** REQUIREMENTS **
**a)** Answer these questions from the forum thread about the P0755 code, one per line:
(i) What year and model is the van?
(ii) How many miles did the van go after the VW dealer replaced a ground wire?
(iii) Who posted the reply dated Dec 20, 2020?
**b)** Continue the forum thread about the P0755 limp-mode code from the point where it stops.

** TEXT PROVIDED **
---*---

# P0755--Limp mode AGAIN!!



## blackedout406 (Jun 10, 2019)

Hey Guys! So I have a 2009 vw routan van that had a P0755 code. Mechanic replaced the B Solenoid and it went 20k miles. Threw the p0755 code again. replaced the transmission with a rebuilt trans from Browns. Made it 10k miles and threw the code again. Cleaned a wire harness and made it 1500 miles and threw it again. Took it to VW dealer and the replaced a ground wire and it went 1500 miles and threw the code again. Took it back to VW Dealer with used ECM...they installed the used ECM and it has been great....until it threw the code AGAIN 13,000 miles later. This happen to anyone else?? I am about tired of chasing expensive gremlins!!


----------



## Raúl1971 (Dec 20, 2020)

blackedout406 said:


> Hey Guys! So I have a 2009 vw routan van that had a P0755 code. Mechanic replaced the B Solenoid and it went 20k miles. Threw the p0755 code again. replaced the transmission with a rebuilt trans from Browns. Made it 10k miles and threw the code again. Cleaned a wire harness and made it 1500 miles and threw it again. Took it to VW dealer and the replaced a ground wire and it went 1500 miles and threw the code again. Took it back to VW Dealer with used ECM...they installed the used ECM and it has been great....until it threw the code AGAIN 13,000 miles later. This happen to anyone else?? I am about tired of chasing expensive gremlins!!

---*---

** DATA BLOCK **

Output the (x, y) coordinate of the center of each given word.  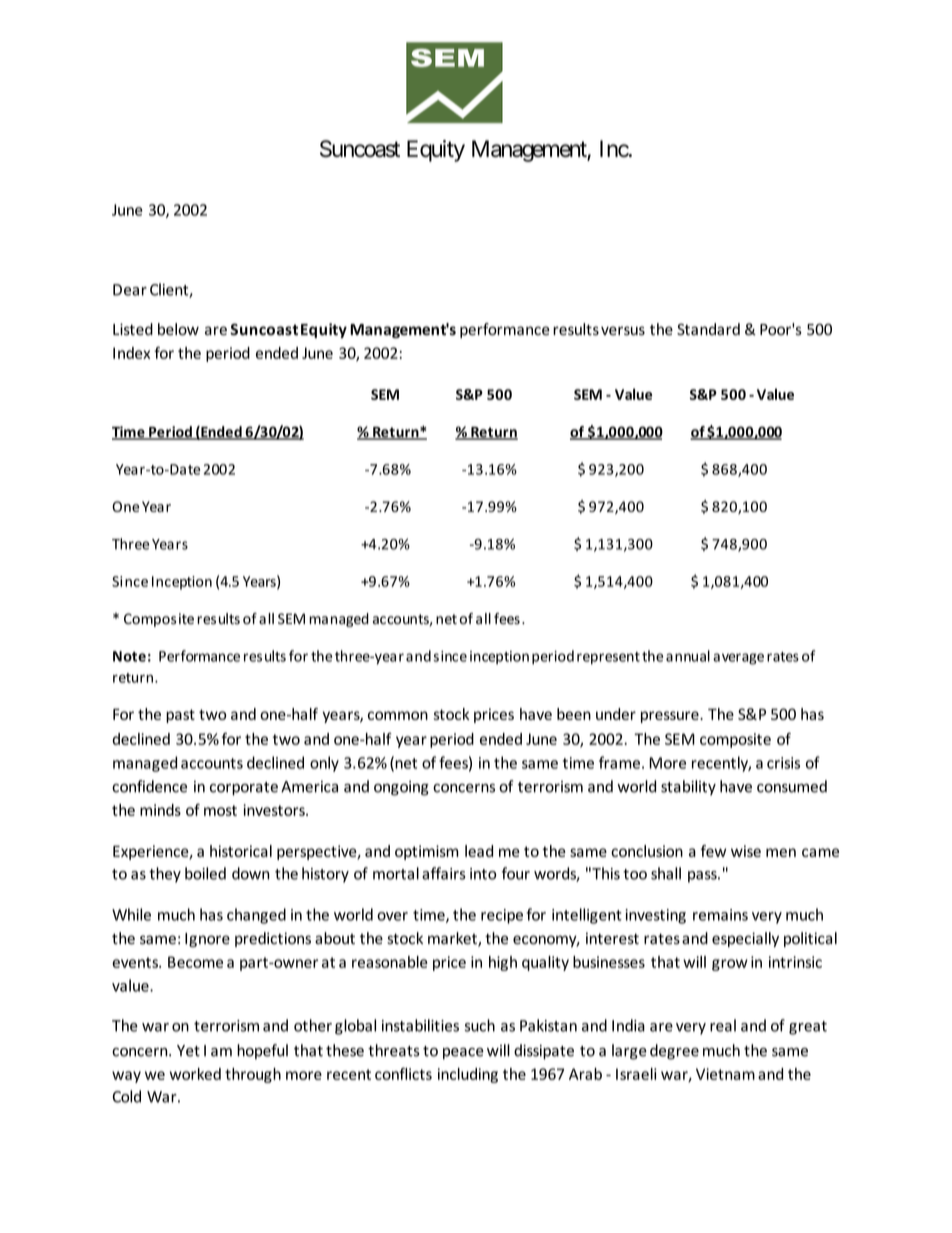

---*---

** ANSWERS TO THE PROBLEMS **
**a)**
(i) A 2009 VW Routan.
(ii) 1,500 miles.
(iii) Raúl1971.

**b)**
----------



## Raúl1971 (Dec 20, 2020)

Hey happen to me just again I did the same as you first they install a new solenoid pack 5000 miles after they remanufacture the transmission and new pcm and ground well they took almost 3 months to give back the truck after 40k miles it’s doing again !!! And I don’t know what to do .. just change the selenoide pack and reset system or what !!! Do you solve your problem how ?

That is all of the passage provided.